Puccini’s first widely popular opera, Manon Lescaut, is about flight - from place and, unsuccessfully, from self.

It’s the first up in WNO’s Spring season theme of ‘Fallen Women’, an outmoded concept in these days of sexual liberation and broad-mindedness.

This doesn’t stop director Mariusz Trelinski from pursuing it in a relentlessly urban and contemporary new production for the company with what one supposes is an acknowledgement that widespread female exploitation and unseemly male desire are still with us.

The flight is represented by travel as seen from an unpredictable digital clock above the stage, the platform of an Underground station and the vivid passing of a city nightscape through windows. The depth of the WMC’s stage is well used and everyone is on the move. Natural light barely makes an appearance.

As a ‘concept’, this one comes with curiosities, laughable contradictions between action and libretto - we sort of put up with those today - and some unnecessary patronising of the audience, which is also assailed by strobe lighting. In short, a simple story is often struggling to be told.
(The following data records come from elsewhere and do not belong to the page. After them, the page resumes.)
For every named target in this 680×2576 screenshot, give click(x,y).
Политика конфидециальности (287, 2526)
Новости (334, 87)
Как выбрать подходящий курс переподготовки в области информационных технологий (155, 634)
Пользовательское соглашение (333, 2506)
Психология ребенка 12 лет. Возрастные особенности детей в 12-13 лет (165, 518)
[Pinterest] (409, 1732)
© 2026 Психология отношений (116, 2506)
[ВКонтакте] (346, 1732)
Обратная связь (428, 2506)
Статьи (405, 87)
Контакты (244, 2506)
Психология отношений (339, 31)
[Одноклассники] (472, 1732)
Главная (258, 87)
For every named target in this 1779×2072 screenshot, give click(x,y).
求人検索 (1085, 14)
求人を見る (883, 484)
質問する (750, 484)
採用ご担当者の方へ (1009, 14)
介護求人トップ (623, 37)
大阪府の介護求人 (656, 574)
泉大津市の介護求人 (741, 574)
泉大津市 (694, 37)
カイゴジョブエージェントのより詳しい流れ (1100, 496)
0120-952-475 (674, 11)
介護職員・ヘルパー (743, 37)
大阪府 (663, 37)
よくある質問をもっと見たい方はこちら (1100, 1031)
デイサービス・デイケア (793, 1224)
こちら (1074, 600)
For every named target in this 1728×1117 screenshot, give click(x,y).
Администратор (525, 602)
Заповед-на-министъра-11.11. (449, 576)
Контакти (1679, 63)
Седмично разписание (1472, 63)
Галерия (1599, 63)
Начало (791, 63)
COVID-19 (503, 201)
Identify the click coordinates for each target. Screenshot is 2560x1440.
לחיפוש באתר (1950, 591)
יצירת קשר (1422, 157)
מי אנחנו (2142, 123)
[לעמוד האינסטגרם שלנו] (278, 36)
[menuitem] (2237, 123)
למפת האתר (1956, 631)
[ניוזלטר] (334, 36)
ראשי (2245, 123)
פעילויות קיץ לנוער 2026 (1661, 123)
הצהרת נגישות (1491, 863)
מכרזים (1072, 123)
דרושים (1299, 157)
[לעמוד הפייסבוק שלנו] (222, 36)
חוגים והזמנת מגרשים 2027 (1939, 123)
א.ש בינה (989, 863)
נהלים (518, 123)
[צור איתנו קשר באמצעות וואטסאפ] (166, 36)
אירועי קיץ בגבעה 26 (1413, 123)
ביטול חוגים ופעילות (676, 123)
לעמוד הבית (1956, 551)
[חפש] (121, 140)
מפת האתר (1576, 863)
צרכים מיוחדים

Musically the production is amply shaped by conductor Lothar Koenigs, and the lusty singing of Gwyn Hughes Jones as Des Grieux inspires Chiara Taigi’s Manon to almost equivalent heights. Stephen Richardson as Geronte and David Kempster as Lescaut, though having odd characterisations foisted on them, manage to break through.

For what they are worth, the smaller scenes are well done in that slightly coy manner we get when opera tries to be shocking. Monika Sawa's song and the slithering semi-clad ladies of easy virtue are the best examples in that category.

Some of the transformed set-pieces are confusing but the final idea that there are lost Manons everywhere is inspired theatre.

Is Manon no better than she ought to be? Well, if it weren't a sexist remark, the answer must be 'yes'. It's one of the problems directors have to deal with when trying to tease out the threads of a story embedded in a particular time but when prostitution, for example, has become a health as much as a moral issue. That we finally feel sorry for Manon says something about us, our ability to see through a 'concept', our enlightened view of the world, and about the transporting power of music.